- Source document:
Gnome 2 Human Interface Guidelines (HIG): https://developer.gnome.org/hig-book/unstable/gconf-keys.html.en

General wording

Pretty much the only helpful suggestion from the HIG is that the "short description should be less than 8 words". To achieve this, any "fill words" like "This key..." or "Enable this..." or even "this" should not be used in the short description.

So we need to find out a good wording and style for ourselves. A useful approach is to distinguish the different keys by their key type. For now, we only copy the existing wordings here. We should then decide which ones should be kept and which ones should be replaced.

Some numbers: We have currently 123 different gsettings keys in gnucash. Since each key eventually has two description strings, the question of consistent wording is definitely non-trivial. The vast majority (more than 50%) are bool keys. The exact numbers are:

  • 55 bool
  • 26 int
  • 17 list
  • 15 string
  • 10 float

Recommendations per key type

bool key types

The bool keys are the vast majority in gnucash. This makes them a good example to find out a way for consistent wording of the descriptions.

Recommendations

Proposed recommendations for short descriptions: The short descriptions should not be complete sentences; instead, I'd propose to imagine a full sentence beginning with "If this setting is active, gnucash will do xyz". We should use only the latter part "do xyz" as the short description. --Cstim 04:45, 8 February 2006 (EST)

Proposed recommendations for long descriptions:: It turns out bool keys are used in two different ways.

  • One usage refers to a key that activates/deactives something user-visible in gnucash. In that case, I propose the following example wording because we don't have to explicitly mention the semantics of active vs. not active:
    • This setting enables the commodity column in the register.
  • The other usage refers to a key where the semantics of activated/deactivated are not obvious but correspond to one out of two choices. I propose the following wording so that there is a clear "if active, foo will happen; otherwise, bar will happen" distinction between the two available choices:
    • If active, only the 'active' items in the current class will be searched. Otherwise all items in the current class will be searched.

Existing wording

Existing wording in gnucash for bool keys:

  • Set this value to TRUE to...
  • If this field is TRUE then...
  • If set to TRUE then...
  • If TRUE, ...
  • Setting this value to TRUE tells gnucash to...
  • A value of TRUE says to...
  • Set this key to TRUE to ...
  • This key indicates whether...
  • This key indicates whether to...
  • Whether or not to ...
  • This setting controls whether or not...
  • Enable ...

- Objectives:
**1.** Quote the passage from the gnucash key-description guidelines word for word, from "Existing wording in" up to and including "key indicates whether...".
**2.** Write what comes next in the guidelines on wording gnucash key descriptions, continuing after their final line.

- Data:
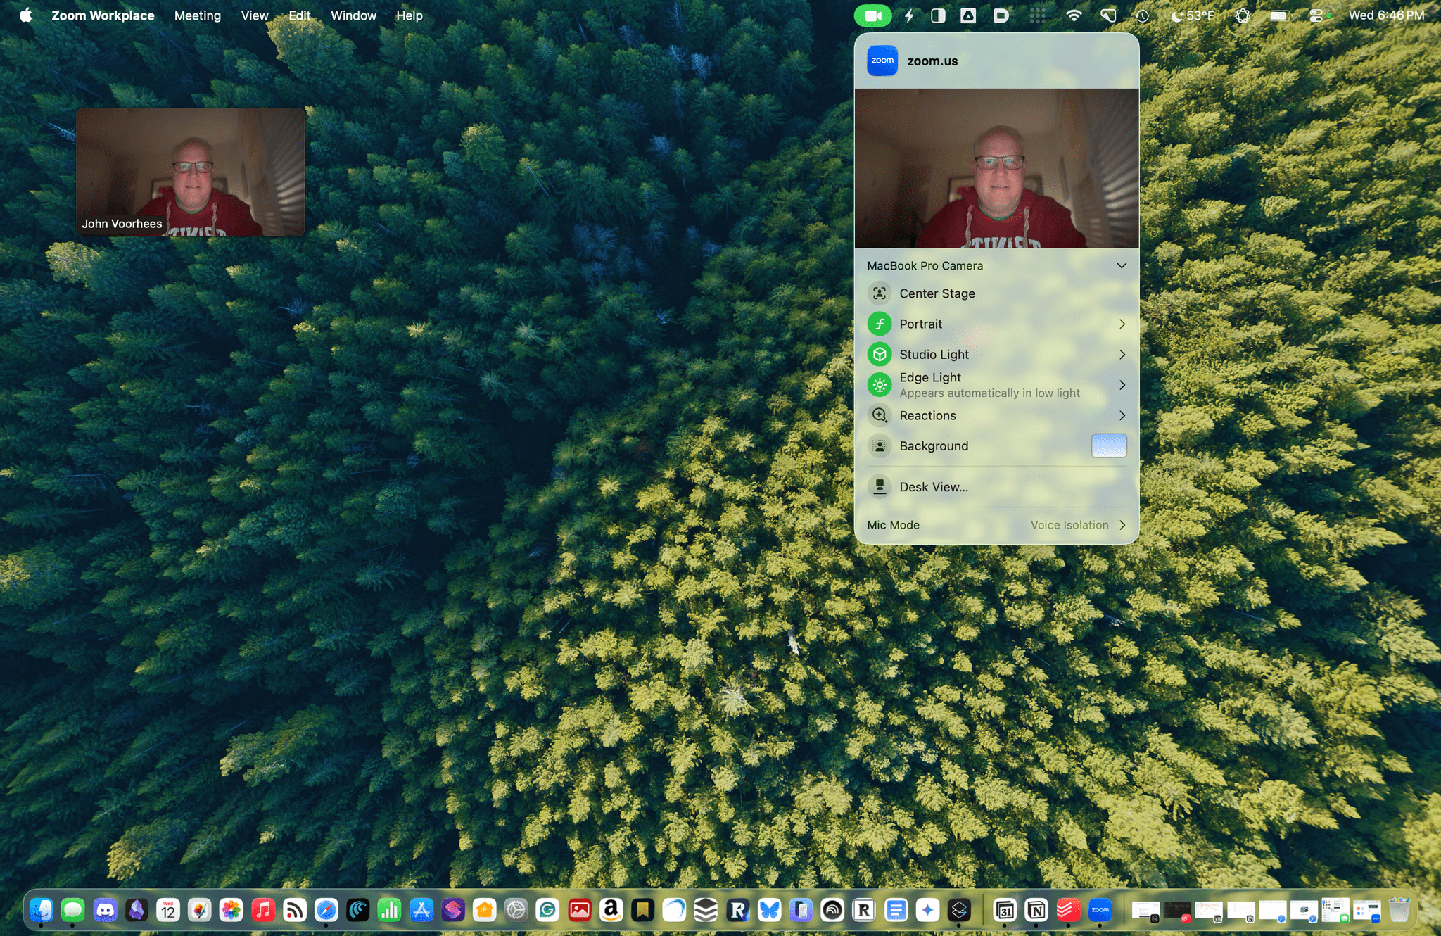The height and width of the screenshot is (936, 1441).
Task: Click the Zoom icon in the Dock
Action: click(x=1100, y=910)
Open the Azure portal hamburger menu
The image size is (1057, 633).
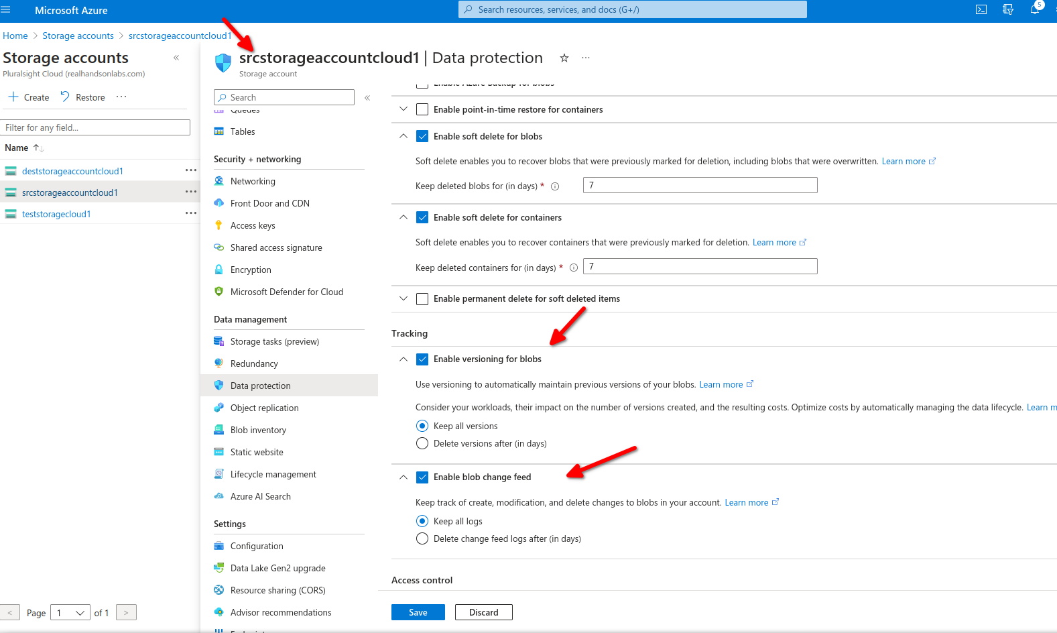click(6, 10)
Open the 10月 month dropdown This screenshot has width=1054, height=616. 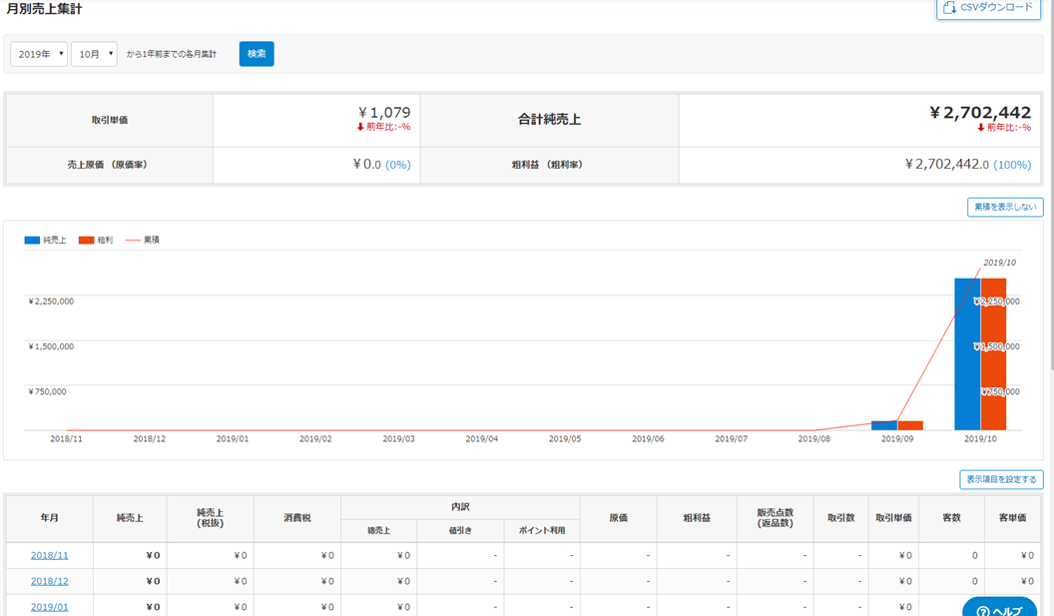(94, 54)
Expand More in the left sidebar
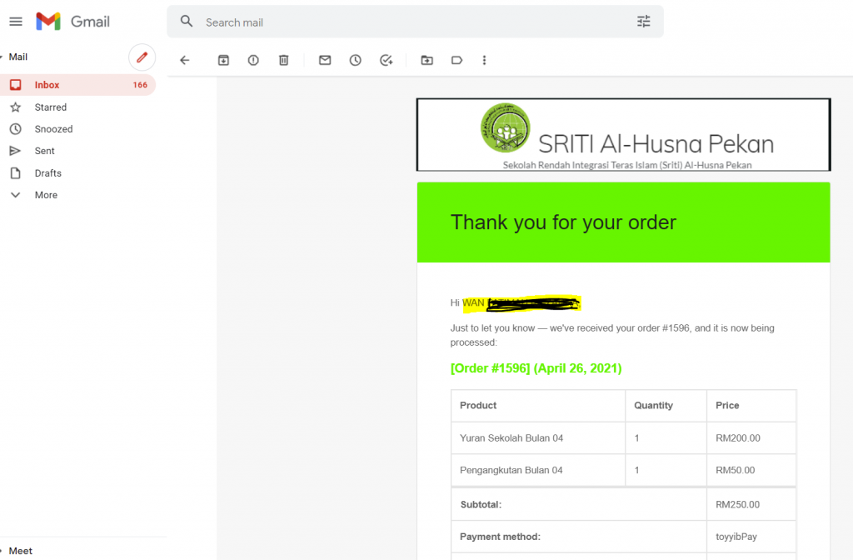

- Answers to the exercises:
**1.**
Existing wording in gnucash for bool keys:

  • Set this value to TRUE to...
  • If this field is TRUE then...
  • If set to TRUE then...
  • If TRUE, ...
  • Setting this value to TRUE tells gnucash to...
  • A value of TRUE says to...
  • Set this key to TRUE to ...
  • This key indicates whether...

**2.**
Sigh. One obvious thought is that users don't see any value labeled TRUE; they only see a checkbox that may be activated or deactivated. Also, the wording "whether or not" doesn't really add useful information here, because the user will always see a checkbox which unambiguously explains that this setting is about something that is active or not. Also, the user doesn't know that these settings are called "keys" internally.

Two Examples

TODO: Decide on one of the following example possibilities for long descriptions (from here):

  1. If active, the commodity column in the register will be shown.
  2. This setting controls whether gnucash shows the commodity column in the register.
  3. This setting enables the commodity column in the register.

Comment: This example refers to a key that activates/deactives something user-visible in gnucash. In that case, I'd vote to use the wording #3 because we don't have to explicitly mention the semantics of active vs. not active. --Cstim 04:45, 8 February 2006 (EST)

TODO: Decide on one of the following example possibilities for long descriptions (from here):

  1. If active, only the 'active' items in the current class will be searched. Otherwise all items in the current class will be searched.
  2. This setting controls whether gnucash searches only in the 'active' items in the current class. If not active, only the 'active' items in the current class will be searched.

Comment: This example refers to a key where the semantics of activated/deactivated are not obvious but correspond to one out of two choices. I'd vote for #1 so that there is a clear "if active, foo will happen; otherwise, bar will happen" distinction between the two available choices. --Cstim 04:45, 8 February 2006 (EST)

int

Existing wording

  • This value specifies...
  • This dialog is presented ... (obviously the flag for "don't show again")
  • This setting controls...
  • This key contains the...

string

Recommendation: Actually most of the existing wordings are just fine, except that the word "key" shouldn't be used and instead of using either "field" or "setting" we should agree on one. I'd recommend to write always "This setting {contains,determines,specifies}..." --Cstim 05:14, 8 February 2006 (EST)

Existing wording

  • This key contains...
  • This setting determines...
  • This setting allows...
  • This setting controls how...
  • This field specifies...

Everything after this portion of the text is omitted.